I have written a custom convolutional layer that has a Linear
layer as a member. However, the Linear
layer’s weights are just a .view
of the weights of the convolutional layer.
class Conv2d(AISBase):
def __init__(
self,
in_channels : int,
out_channels : int,
kernel_size : _size_2int,
stride : _size_2int = 1,
padding : Union[str, _size_2int] = 0,
dilation : _size_2int = 1,
groups : int = 1,
bias : bool = False,
device = None,
dtype = None,
):
super(Conv2d, self).__init__()
# ... standard stuff here
self.weight = Parameter(
torch.empty((out_channels, in_channels, *self.kernel_size), **factory_kwargs)
)
if bias:
self.bias = Parameter(torch.empty(out_channels, **factory_kwargs))
else:
self.register_parameter('bias', None)
# ... more stuff
self.reset_parameters()
n_rows = self.kernel_size[0] * self.kernel_size[1] * in_channels
n_cols = out_channels
self.linear = Linear(
in_features=n_rows,
out_features=n_cols,
bias=bias,
device=device,
dtype=dtype
)
# Link the parameters of the conv layer with the one of the linear through a view
self.linear.weight = Parameter(self.weight.view(self.weight.size(0),-1))

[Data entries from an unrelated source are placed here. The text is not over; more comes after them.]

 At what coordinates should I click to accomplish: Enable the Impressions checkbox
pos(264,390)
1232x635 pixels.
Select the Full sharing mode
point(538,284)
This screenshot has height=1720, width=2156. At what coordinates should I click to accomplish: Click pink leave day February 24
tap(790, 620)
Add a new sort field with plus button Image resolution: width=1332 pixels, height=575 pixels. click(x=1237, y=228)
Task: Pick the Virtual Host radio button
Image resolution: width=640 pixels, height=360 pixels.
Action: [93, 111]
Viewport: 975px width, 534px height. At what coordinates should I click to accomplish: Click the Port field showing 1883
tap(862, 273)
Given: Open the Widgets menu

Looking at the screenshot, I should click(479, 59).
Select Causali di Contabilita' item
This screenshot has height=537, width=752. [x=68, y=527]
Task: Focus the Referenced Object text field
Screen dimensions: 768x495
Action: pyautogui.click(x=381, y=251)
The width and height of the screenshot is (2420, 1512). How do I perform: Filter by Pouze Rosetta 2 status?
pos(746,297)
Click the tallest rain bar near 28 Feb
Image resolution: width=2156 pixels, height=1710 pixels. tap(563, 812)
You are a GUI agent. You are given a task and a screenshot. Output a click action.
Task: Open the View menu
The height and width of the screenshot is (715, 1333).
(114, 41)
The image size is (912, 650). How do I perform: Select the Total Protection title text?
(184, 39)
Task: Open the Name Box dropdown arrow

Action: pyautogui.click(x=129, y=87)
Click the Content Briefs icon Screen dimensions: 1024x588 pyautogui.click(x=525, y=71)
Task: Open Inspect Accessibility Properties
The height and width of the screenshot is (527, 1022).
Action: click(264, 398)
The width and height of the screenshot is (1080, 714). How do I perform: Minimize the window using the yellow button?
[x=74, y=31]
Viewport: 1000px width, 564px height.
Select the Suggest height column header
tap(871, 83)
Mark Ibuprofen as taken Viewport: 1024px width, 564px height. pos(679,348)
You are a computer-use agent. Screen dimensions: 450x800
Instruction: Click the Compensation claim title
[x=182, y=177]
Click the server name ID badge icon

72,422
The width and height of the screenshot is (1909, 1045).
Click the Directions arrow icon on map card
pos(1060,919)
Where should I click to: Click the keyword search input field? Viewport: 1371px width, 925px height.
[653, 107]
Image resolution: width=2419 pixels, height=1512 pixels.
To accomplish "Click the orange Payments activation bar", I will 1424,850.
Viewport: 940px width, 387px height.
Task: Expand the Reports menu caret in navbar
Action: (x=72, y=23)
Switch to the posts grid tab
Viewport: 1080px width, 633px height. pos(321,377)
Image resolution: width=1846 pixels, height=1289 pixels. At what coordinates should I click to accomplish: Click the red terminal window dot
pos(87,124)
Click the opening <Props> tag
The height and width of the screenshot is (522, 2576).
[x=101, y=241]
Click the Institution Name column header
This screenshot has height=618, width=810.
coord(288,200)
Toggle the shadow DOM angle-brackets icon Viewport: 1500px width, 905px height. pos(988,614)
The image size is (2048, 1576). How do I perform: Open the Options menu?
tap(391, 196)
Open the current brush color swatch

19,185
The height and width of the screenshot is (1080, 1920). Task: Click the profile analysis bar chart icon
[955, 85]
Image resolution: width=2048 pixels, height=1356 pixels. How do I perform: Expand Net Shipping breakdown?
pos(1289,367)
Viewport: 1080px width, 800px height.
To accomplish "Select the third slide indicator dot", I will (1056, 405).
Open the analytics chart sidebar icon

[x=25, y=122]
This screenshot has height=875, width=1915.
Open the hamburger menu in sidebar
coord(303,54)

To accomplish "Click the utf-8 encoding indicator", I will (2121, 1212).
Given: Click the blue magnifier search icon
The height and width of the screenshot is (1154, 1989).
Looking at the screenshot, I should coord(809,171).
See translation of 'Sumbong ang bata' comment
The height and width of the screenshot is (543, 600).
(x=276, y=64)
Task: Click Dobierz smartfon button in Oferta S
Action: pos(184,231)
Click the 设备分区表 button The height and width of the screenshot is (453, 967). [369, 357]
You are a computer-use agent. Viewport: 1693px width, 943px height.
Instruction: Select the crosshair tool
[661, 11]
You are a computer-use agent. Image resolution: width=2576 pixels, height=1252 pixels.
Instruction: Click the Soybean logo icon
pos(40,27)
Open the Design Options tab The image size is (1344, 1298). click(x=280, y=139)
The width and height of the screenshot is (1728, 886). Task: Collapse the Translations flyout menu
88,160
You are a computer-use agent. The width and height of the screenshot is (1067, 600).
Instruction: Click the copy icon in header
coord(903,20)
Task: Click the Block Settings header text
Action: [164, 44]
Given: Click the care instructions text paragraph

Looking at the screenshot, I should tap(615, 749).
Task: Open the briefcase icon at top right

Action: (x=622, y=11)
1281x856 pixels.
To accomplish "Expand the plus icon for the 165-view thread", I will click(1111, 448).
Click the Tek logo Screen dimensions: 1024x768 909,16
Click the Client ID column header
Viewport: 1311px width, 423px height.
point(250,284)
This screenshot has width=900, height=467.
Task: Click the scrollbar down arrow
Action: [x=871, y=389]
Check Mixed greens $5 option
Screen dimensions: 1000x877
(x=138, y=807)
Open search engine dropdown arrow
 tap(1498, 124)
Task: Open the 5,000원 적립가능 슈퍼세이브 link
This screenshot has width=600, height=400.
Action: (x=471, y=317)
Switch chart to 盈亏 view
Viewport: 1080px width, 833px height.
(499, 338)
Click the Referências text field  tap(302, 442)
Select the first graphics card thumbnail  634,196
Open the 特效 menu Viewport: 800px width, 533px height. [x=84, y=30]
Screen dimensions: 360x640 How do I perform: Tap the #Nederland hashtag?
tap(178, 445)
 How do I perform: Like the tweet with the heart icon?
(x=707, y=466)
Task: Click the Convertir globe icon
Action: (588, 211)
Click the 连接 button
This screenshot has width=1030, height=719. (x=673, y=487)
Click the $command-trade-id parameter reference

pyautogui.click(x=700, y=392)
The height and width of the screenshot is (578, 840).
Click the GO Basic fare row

self.linear.bias = None if not bias else Parameter(self.bias.view(-1))
Viewing the network from outside, this linear layer should not be visible. Therefore, it should not appear when I look at the state_dict
of the model. However, I have to use the Linear class and for that the weight has to be a Parameter
.
I also want to be able to use a state_dict
in load_state_dict
that does not have these linear parameters. If I now try to load one, PyTorch of course complains that the Parameter
s of the self.linear
are not matched.
Is there maybe a fancy way through hooks or smth. similar that solves my problem?